Understanding and Implementing Concatenation

To review the concepts covered in this step, please refer to the Introduction to Data Merging and Concatenation module of the Merging Data from Different Sources in Python course.

Understanding the difference between concatenation and merge is important because it helps in deciding which operation to use based on the structure and requirements of your data. Concatenation is used when we want to combine datasets with the same structure, while merge is used when we want to combine datasets based on shared keys.

In this step, you will practice the concept of concatenation using pandas' concat() function. The goal is to combine two datasets with the same structure. You will also learn how to handle duplicate indices during concatenation using ignore_index and keys parameters.

Task 1.1: Load the Data

First, you need to import the pandas library as pd, then load the MarketingChunk1.csv and MarketingChunk2.csv data files into two pandas DataFrames.

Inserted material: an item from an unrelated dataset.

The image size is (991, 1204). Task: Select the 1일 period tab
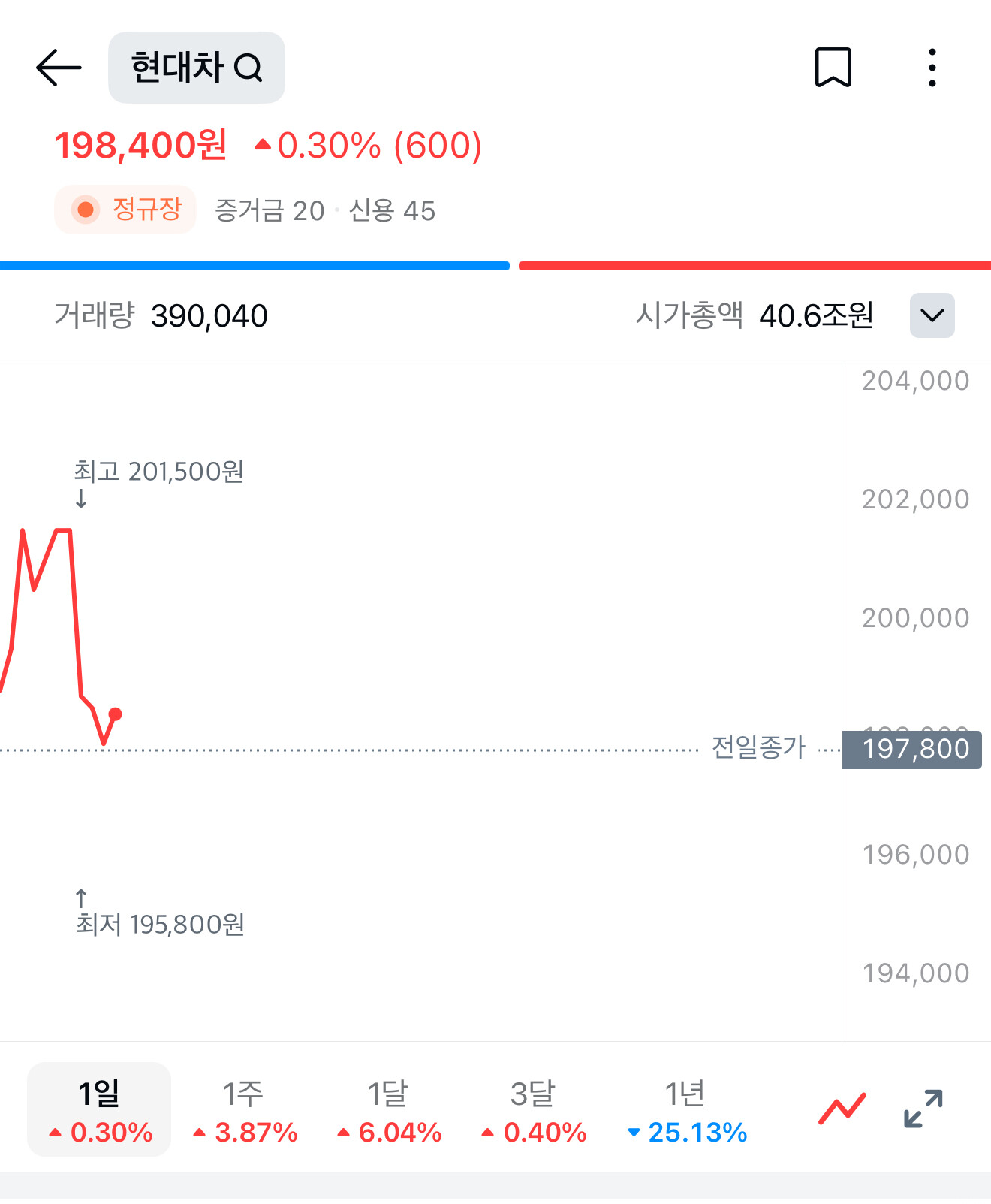99,1109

Use the pandas read_csv() function to accomplish this.

🔍 Hint

Use the read_csv() function from the pandas library. The file path should be passed as a string to this function.
🔑 Solution

import pandas as pd # Load the data marketing_data_1 = pd.read_csv('MarketingChunk1.csv') marketing_data_2 = pd.read_csv('MarketingChunk2.csv')
Task 1.2: Check the Data

Display the first few rows of each DataFrame to verify they have the same column structure.

🔍 Hint

The DataFrame.head() function will show the first few rows of a DataFrame.
🔑 Solution

Cell 1

marketing_data_1.head()

Cell2

marketing_data_2.head()
Task 1.3: Concatenate the Data

Now, use the pandas concat() function to concatenate the two DataFrames. Print the shape of the new dataframe and it's index.

🔍 Hint

Pass a list of the two DataFrames you want to concatenate to the concat() function. To access shape, use the shape attribute. For access to the index, use the index attribute of the DataFrame.
🔑 Solution

# Concatenate the data combined_data = pd.concat([marketing_data_1, marketing_data_2]) print(combined_data.shape) print(combined_data.index)
Task 1.4: Handle Duplicate Indices

When you concatenated the DataFrames, the original indices were preserved. This means that there are duplicate indices in the combined DataFrame. Use the ignore_index parameter of the concat() function to create a new DataFrame where the indices are reset. Print the index of the new DataFrame.

🔍 Hint

Pass the same list of DataFrames to the concat() function, but this time also pass True to the ignore_index parameter.
🔑 Solution

# Handle duplicate indices combined_data_reset = pd.concat([marketing_data_1, marketing_data_2], ignore_index=True) print(combined_data_reset.index)
Task 1.5: Use Keys Parameter

The keys parameter of the concat() function can be used to create a hierarchical index. Create a new DataFrame where the original DataFrames are identifiable in the combined DataFrame by using the keys parameter.

🔍 Hint

Pass the same list of DataFrames to the concat() function, but this time also pass a list of strings to the keys parameter. These strings will be used as the first level of the index in the combined DataFrame. Print the first few rows of this new DataFrame.
🔑 Solution

# Use keys parameter combined_data_keys = pd.concat([marketing_data_1, marketing_data_2], keys=['First Half', 'Second Half']) combined_data_keys.head()
Challenge

Implementing Joins with pd.merge()
Implementing Joins with pd.merge()

To review the concepts covered in this step, please refer to the Implementing Joins with pd.merge() module of the Merging Data from Different Sources in Python course.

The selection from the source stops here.